Текст

Сигналом начинать музыку и пантомиму призраков остается все та же реплика Бригеллы, — очень громко, для всех, кто был на сцене, произнес Вахтангов.

Занавес снова открылся. Бригелла сторожил, Калаф мирно спал. {146} Снова встревожили его слова о призраках, которые «сегодня не появятся» и немного странный по оркестровке (как нам показалось тогда), но простой, мелодичный вальс зазвучал в кулисах сцены.

Очевидно, исполнители основных ролей ждали другой музыки, так как в стремительном ритме появились из разных мест сцены, попробовали куда-то метнуться… и остановились, пораженные неожиданной для них тишиной (цанни ведь на этот раз не бегали, не били в сковородки).

Момент был очень забавным. Все находившиеся в зале искренне смеялись.

— Вот вам пример штампа! — достаточно громко, чтобы его слышали на сцене, произнес Вахтангов. — И, как видите, он рождается мгновенно. Актеры заранее настроились на какофонию и не дали себе труда вслушаться, воспринять новую обстановку, атмосферу сценического действия.

Но актеры на сцене были хорошие. В течение тех секунд, пока длился краткий монолог Вахтангова, они на ходу перестроились. Мы это увидели по тем плавным движениям, которыми скользнули в укромные уголки сцены Адельма, Скирина и Зелима, по тому, как мгновенно опустился, поджав под себя ноги и накрывшись каким-то куском материи, царь Альтоум — Басов. Он лишь выглядывал из-под своего сплошного покрывала, внешне похожий на задрапированную статую Суллы.

Фрагмент данных
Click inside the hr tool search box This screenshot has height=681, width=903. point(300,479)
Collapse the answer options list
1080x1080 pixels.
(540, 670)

Задание
Пожалуйста, выведите целиком текст о репетиции у Вахтангова, не меняя в нём ни слова. Данные взяты из другого источника.

Выполненное задание
Сигналом начинать музыку и пантомиму призраков остается все та же реплика Бригеллы, — очень громко, для всех, кто был на сцене, произнес Вахтангов.

Занавес снова открылся. Бригелла сторожил, Калаф мирно спал. {146} Снова встревожили его слова о призраках, которые «сегодня не появятся» и немного странный по оркестровке (как нам показалось тогда), но простой, мелодичный вальс зазвучал в кулисах сцены.

Очевидно, исполнители основных ролей ждали другой музыки, так как в стремительном ритме появились из разных мест сцены, попробовали куда-то метнуться… и остановились, пораженные неожиданной для них тишиной (цанни ведь на этот раз не бегали, не били в сковородки).

Момент был очень забавным. Все находившиеся в зале искренне смеялись.

— Вот вам пример штампа! — достаточно громко, чтобы его слышали на сцене, произнес Вахтангов. — И, как видите, он рождается мгновенно. Актеры заранее настроились на какофонию и не дали себе труда вслушаться, воспринять новую обстановку, атмосферу сценического действия.

Но актеры на сцене были хорошие. В течение тех секунд, пока длился краткий монолог Вахтангова, они на ходу перестроились. Мы это увидели по тем плавным движениям, которыми скользнули в укромные уголки сцены Адельма, Скирина и Зелима, по тому, как мгновенно опустился, поджав под себя ноги и накрывшись каким-то куском материи, царь Альтоум — Басов. Он лишь выглядывал из-под своего сплошного покрывала, внешне похожий на задрапированную статую Суллы.